Un aspect qui va dans ce sens d'avoir une soignante, même si je n'ai pas l'explication, c'est que si l'arrêt d'un traitement se passe mal, on n'est pas sûr qu'il soit aussi efficace quand on le reprend. Ainsi, ce n'est pas seulement un risque de rechute qui est dans la balance mais potentiellement la remise en cause de tout le traitement. Evidemment, je ne m'y connais pas assez pour détailler et il y a sans doute autant de situations que de personnes et de traitements. Mais effectivement, mon arrêt puis ma reprise de quetiapine m'ont montré que j'avais visiblement beaucoup plus d'effets secondaires la deuxième fois. Cela me fait réfléchir...

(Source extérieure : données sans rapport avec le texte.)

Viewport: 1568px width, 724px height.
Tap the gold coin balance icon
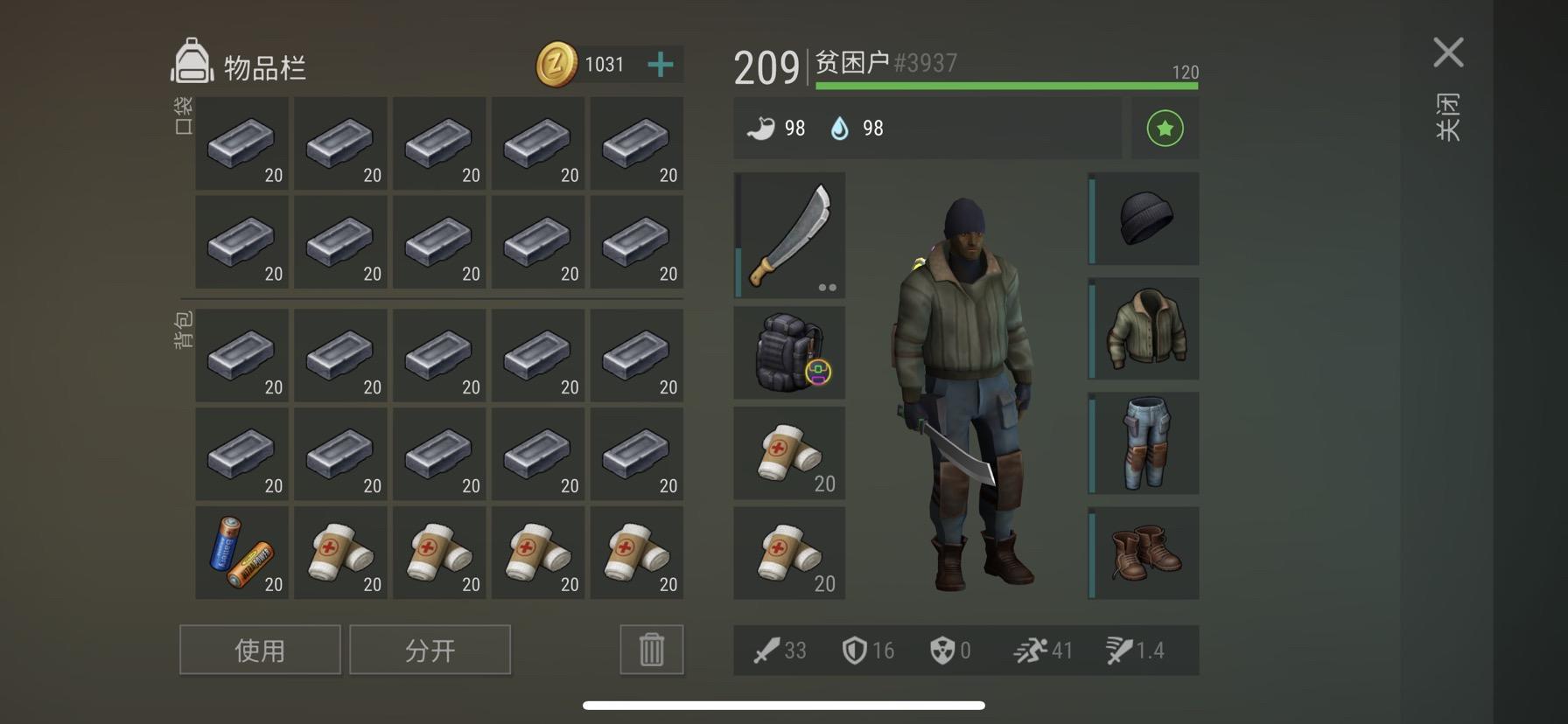pos(556,65)
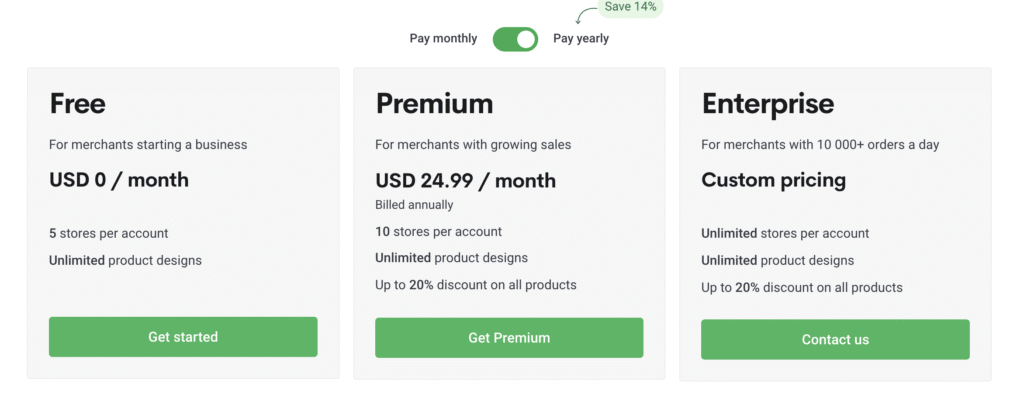This screenshot has width=1024, height=395.
Task: Click the 10 stores per account line
Action: tap(438, 232)
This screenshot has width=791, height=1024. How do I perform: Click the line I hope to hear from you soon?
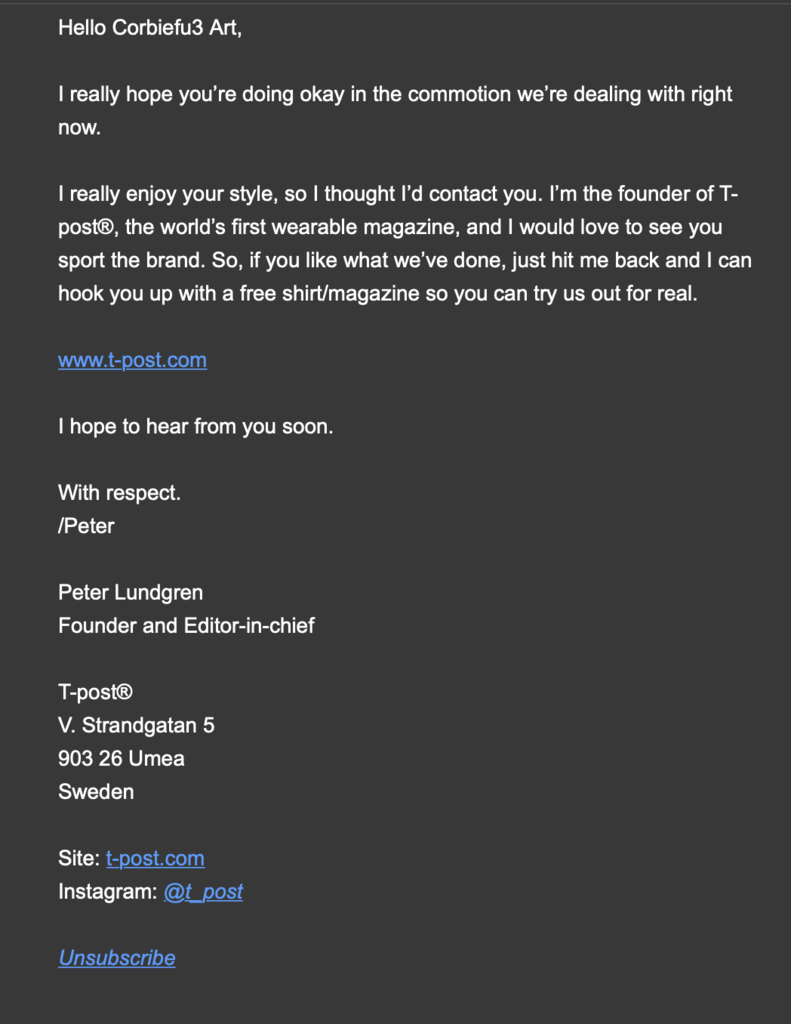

Personnellement, je ne veux pas arrêter
Ceci n'est évidemment qu'un avis personnelle après tout cela et je pense pas qu'il est valable pour tout le monde. Mais je sais que si demain ma psy me propose d'arrêter un traitement, je refuserai. Je suis la première à me plaindre du nombre de médicaments que je prends, des prises de sang, des effets secondaires divers et variés. Je suis la première à dire que voir mon pilulier me déprime mais j'ai aussi l'impression de revenir de loin en terme de traitements.
J'ai l'impression que ma stabilité repose sur un équilibre médicamenteux très fragile et qu'il suffirait d'un rien pour le rompre. Je n'exagère pas tant que cela quand je me dis que j'ai essayé tous les traitements possibles. Et je me rappelle forcément de quelques déconvenues, quand le traitement censé être mieux et remplacer le précédent se révèle inefficace. Et au-delà de la déstabilisation au niveau de la chimie de mon cerveau, émotionnellement ce n'est pas simple de fonder des espoirs sur un médicament ou sur son arrêt. Et aujourd'hui je ne m'y sens pas prête, peut-être que cela viendra.
Pour l'instant, je préfère me projeter dans une stabilisation avec ces médicaments comme béquille et sans ce saut dans l'inconnu qui me paraît potentiellement inutile et hasardeux. Cela ne veut pas dire que je ne me rétablis pas. Cela veut seulement dire que je juge acceptable la contrainte des médicaments si elle me libère du reste.